Each entry that follows must be output without any deviation.

Given information:
------------------------------------

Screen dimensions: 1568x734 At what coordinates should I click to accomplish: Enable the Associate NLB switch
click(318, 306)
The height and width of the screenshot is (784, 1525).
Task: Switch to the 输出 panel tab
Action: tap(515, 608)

------------------------------------

Task answer:
Screen dimensions: 1568x734 At what coordinates should I click to accomplish: Enable the Associate NLB switch
click(318, 306)
The height and width of the screenshot is (784, 1525).
Task: Switch to the 输出 panel tab
Action: tap(515, 608)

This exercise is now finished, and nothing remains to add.